The mum also stopped buying new clothes and created a budget planner in an effort to spend as little as possible.
Thanks to these simple lifestyle changes, Jackie, who now runs a website called Broke in Bristol (& Beyond), helping others to pay off their loans, is now debt-free.
Below, she shares her essential steps to doing the same.
Take an honest look at your finances
Stop pretending everything’s fine, or that you can afford to live above your means. It’s not and you can’t.
Jackie recommends sitting down and making a list of your debts and income, including looking at your bills, credit reports, and credit score to get a more honest picture of your financial situation.
Jackie said: ‘Honestly, you’d be surprised just how many people think that they just don’t earn enough and that’s why they’re in debt until they complete this step.
‘I was so shocked to see in black and white that I had money left over but I was spending it on the wrong things.’
Create a budget
Yes, it’s a bit of faff to start with, but you need to make a budget.
Jackie says that by doing this, she realised where she was bleeding money – and made her plan to pay off £500 a monthly by cutting out luxurious such as restaurant visits and new clothes.
Lower your interest rates
If your credit score isn’t too bad, you might be able to get a credit card with a 0% balance transfer fee and move your debt onto it – to avoid racking up more charges in interest.
Jackie added: ‘Or you might be accepted for a low-cost loan.
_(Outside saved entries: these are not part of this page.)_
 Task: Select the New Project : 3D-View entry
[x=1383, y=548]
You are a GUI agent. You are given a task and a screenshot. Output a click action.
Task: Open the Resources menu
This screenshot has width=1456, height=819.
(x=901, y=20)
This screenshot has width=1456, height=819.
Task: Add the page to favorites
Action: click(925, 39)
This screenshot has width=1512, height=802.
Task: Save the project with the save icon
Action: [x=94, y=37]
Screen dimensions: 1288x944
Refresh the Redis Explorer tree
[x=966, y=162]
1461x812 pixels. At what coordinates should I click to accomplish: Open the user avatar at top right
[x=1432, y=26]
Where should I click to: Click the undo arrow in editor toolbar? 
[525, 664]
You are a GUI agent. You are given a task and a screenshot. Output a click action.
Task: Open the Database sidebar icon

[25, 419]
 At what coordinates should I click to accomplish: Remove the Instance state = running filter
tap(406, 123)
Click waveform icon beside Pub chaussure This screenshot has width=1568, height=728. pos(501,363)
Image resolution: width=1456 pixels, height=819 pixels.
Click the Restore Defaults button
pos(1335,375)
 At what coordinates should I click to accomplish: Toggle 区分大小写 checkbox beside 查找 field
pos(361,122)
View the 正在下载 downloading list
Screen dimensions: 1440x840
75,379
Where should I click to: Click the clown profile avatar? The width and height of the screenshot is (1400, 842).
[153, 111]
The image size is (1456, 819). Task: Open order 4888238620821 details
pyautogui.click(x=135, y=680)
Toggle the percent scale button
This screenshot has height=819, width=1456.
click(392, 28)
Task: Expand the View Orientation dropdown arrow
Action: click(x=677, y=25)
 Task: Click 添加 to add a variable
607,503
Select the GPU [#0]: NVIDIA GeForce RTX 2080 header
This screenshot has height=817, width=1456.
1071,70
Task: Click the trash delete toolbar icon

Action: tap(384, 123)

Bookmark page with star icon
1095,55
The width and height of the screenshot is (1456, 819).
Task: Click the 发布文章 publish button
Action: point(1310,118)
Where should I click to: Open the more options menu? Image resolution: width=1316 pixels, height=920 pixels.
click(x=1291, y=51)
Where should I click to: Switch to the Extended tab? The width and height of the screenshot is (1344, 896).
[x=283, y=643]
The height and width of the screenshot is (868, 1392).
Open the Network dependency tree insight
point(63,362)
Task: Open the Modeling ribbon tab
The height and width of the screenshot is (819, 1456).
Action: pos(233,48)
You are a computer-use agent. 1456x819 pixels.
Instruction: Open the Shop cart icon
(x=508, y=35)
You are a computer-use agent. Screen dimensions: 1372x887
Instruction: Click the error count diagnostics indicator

Pay off the debt with the higher interest first.’
Pay off more than you have to
Don’t just do the minimum repayments. When you can, pay off as much debt as possible.
Do a direct debit detox
Take a look at your subscriptions and cut the ones you don’t need. Plus, call up the ones you want to keep and see if you could get them cheaper.
‘You might be able to save £100 a month, which could be directed towards your debts,’ said Jackie.
Declutter and sell your stuff
Look around your home for items that you no longer use and sell them.
Jackie notes: ‘The odd extra tenner could be put towards a cheap treat to reward yourself every now and then for paying off big chunks of debt.’
Make money from any assets you have
Jackie said: ‘In the past, I’ve earned money from renting out a room, my parking space and my campervan.
‘Don’t have a spare room or vehicle, how about loft or garage space? You can earn around £300 a month via Stashbee [an online marketplace].’
Jackie says that getting out of debt has lifted a huge weight from her shoulders, and wants to help others do the same.
The mum added: ‘I certainly didn’t want to go back to the days of feeling sick to the stomach every time I tried to pay for something with my debit card.
‘I made a promise to myself to never get into debt again and I’ve stuck to it.’